The thing is, in the past, before the CDN was added, hundreds of authors used images in their item previews. Let’s say you add an image under the preview “Item X released | Item Y Updated” and point that to a redirect.html that sends you to your item on Envato. Then the CDN came along. We have no way to clear the CDN cache, and therefore, a very, very, very valuable marketing tool was removed. For me, editing 150 items to add an image to advertise a new product or an update… well … it would take an eternity.

To answer your questions.

1. What is the main reason for form escaping?
Rigidity. It serves to go back to the item, and delete itself. So, basically, it serves to go back to the item. We’re doing that with our frames.
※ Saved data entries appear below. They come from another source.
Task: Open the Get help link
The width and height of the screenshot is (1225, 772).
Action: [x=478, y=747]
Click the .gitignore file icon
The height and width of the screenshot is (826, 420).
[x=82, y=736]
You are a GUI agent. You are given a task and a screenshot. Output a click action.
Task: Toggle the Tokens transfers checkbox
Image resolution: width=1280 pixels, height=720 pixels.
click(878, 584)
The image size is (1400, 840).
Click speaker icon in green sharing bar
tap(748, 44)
Plus we can also

  • Add an item list.
  • Pull information via API automatically
  • Advertise updates (see CDN and images above )
  • Advertise discounts
  • Get comprehensive analytics ourselves for our items
  • Add Responsive Controls (my case mobile frames, in 99.99% of authors here buttons for desktop/tablet/mobile )

2. If frame escaping was not an option what changes would you request we make to the Envato header bar?
I think this bar has had it’s day. Competitive marketplaces don’t use these things. I understand it once had a purpose, but now it is a relic to a past that no longer suits any purpose. That bar is there to go back to the item ( which opens in a new tab by the way, the item isn’t going anywhere ) and to self destruct / remove itself. Regarding the analytics codes you guys require, I’m sure everyone can add a script to their frames, and add classes to the close buttons and buy now buttons to track clicks and other information you need.
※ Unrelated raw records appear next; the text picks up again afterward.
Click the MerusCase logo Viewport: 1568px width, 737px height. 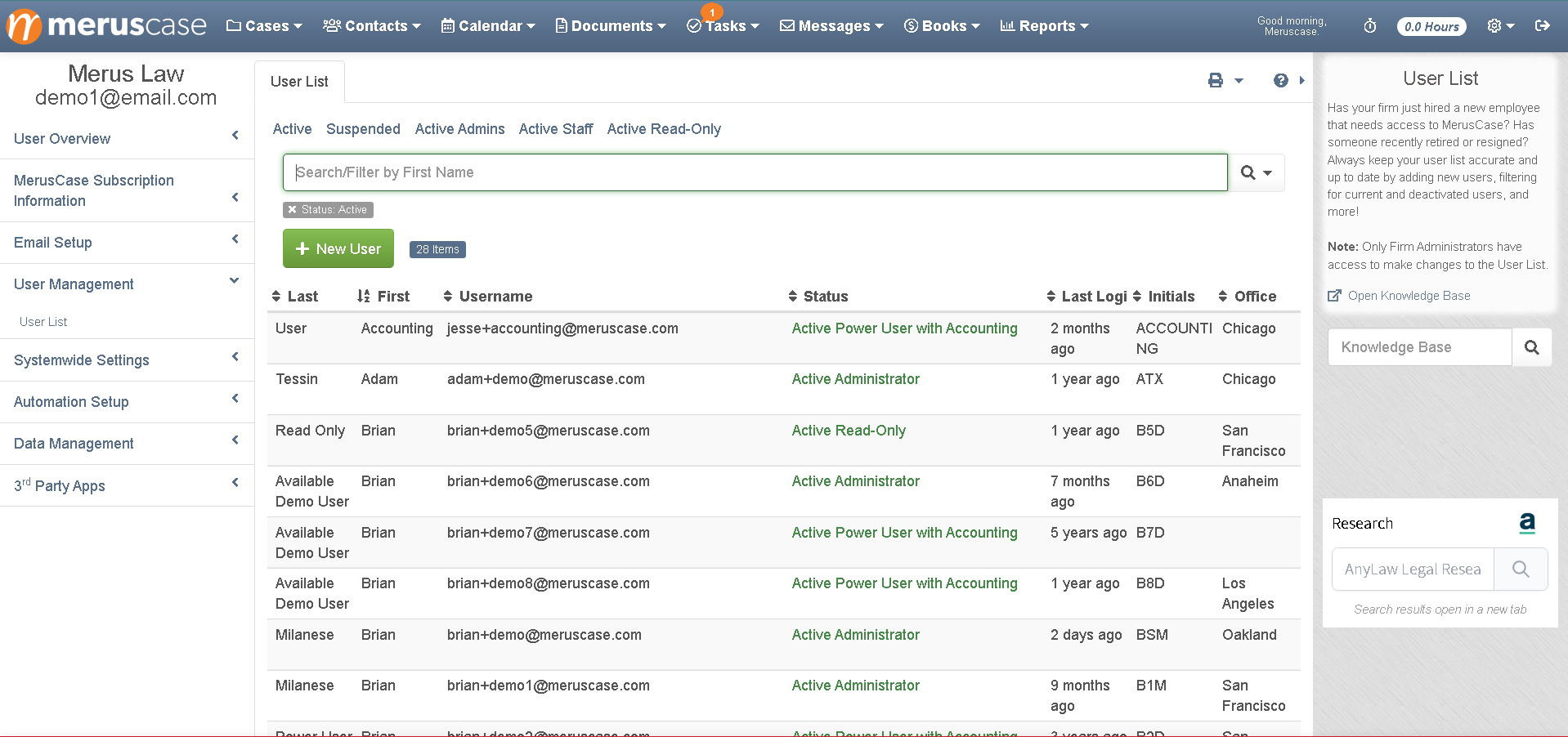pos(107,25)
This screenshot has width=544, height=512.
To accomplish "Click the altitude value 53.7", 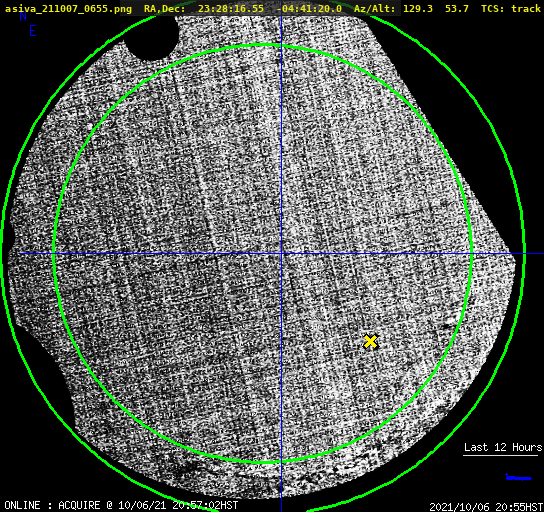I will click(457, 9).
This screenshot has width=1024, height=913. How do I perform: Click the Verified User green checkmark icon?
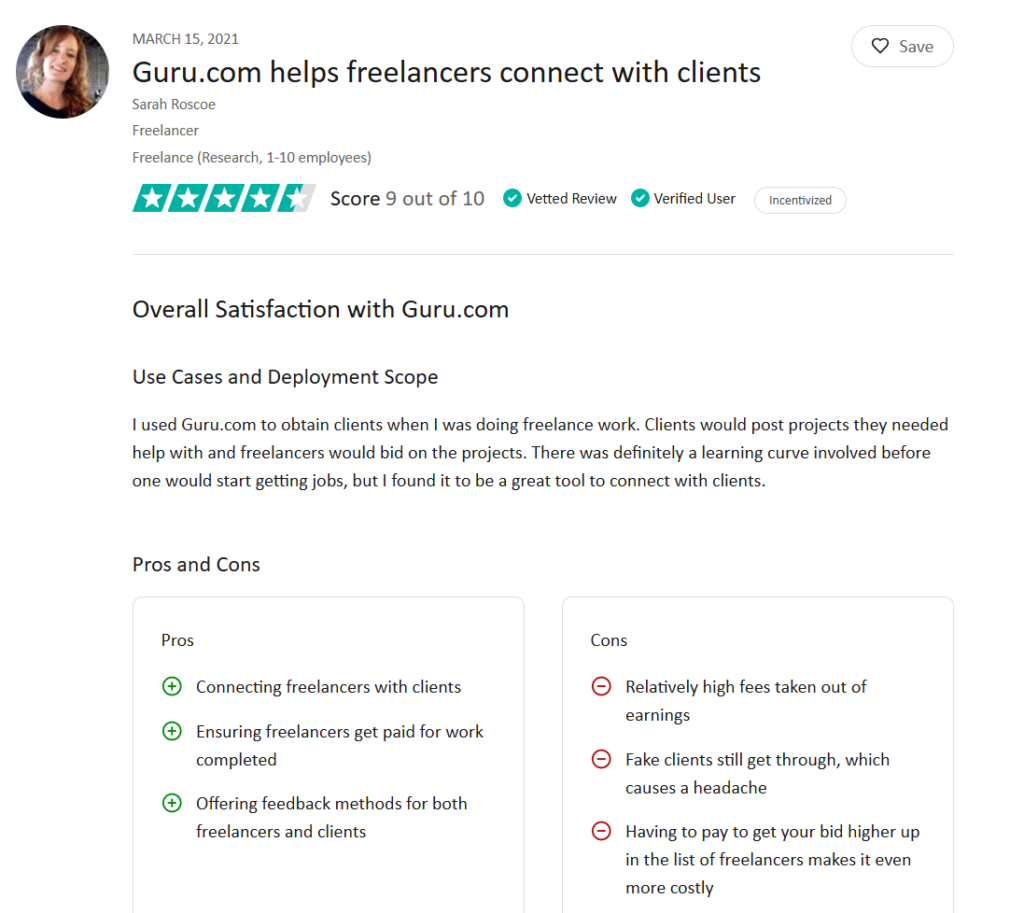pyautogui.click(x=640, y=198)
To be honest, being at the mercy of the browsers, is very nasty, but Envato isn’t at the mercy of the browsers, the authors are due to the limits imposed by the frame…

This entire problem could be solved in a second, literally, there wouldn’t have to be thousands of items edited for thousands upon thousands of authors. Remove that bar, and everyone is happy and all problems with the browser are solved in a heartbeat… :slight_smile:

What Envato could add to it? Well, again it would severely limit our customization options.

  • You could add an item switcher, but that will be based on images already existing on Envato, the 590 previews in my case and many other authors are useless.
  • Add a dropdown with theme names, that works for guys like Avada or The7 or BeTheme or other monsters, but for other authors, their product names don’t really represent a known brand, clickthrough rates would be totally ineffective.
  • Add sales info and ratings … yeah, that would, help, but with the above mentioning points, that wouldn’t help a lot. Top sellers would keep selling, new items would die.

There really isn’t much you guys can do to cater of the masses, other than allow authors via a review system or sales rank or Elite rank to add their own frames, conditioned on adding your own tracking codes to it to server you and serve us.

I for one, would add whatever codes you guys would want, just as long as I could advertise my items in the way I discovered sales and brings customers. Not all methods would work for all people, and that makes the existing Envato bar obsolete.

Thoughts? :slight_smile:


#21

Thanks for that, gives me more info to help make a decision! I’m catching up with more of the team later today (it’s early in Australia right now!) and will get back to you with an update.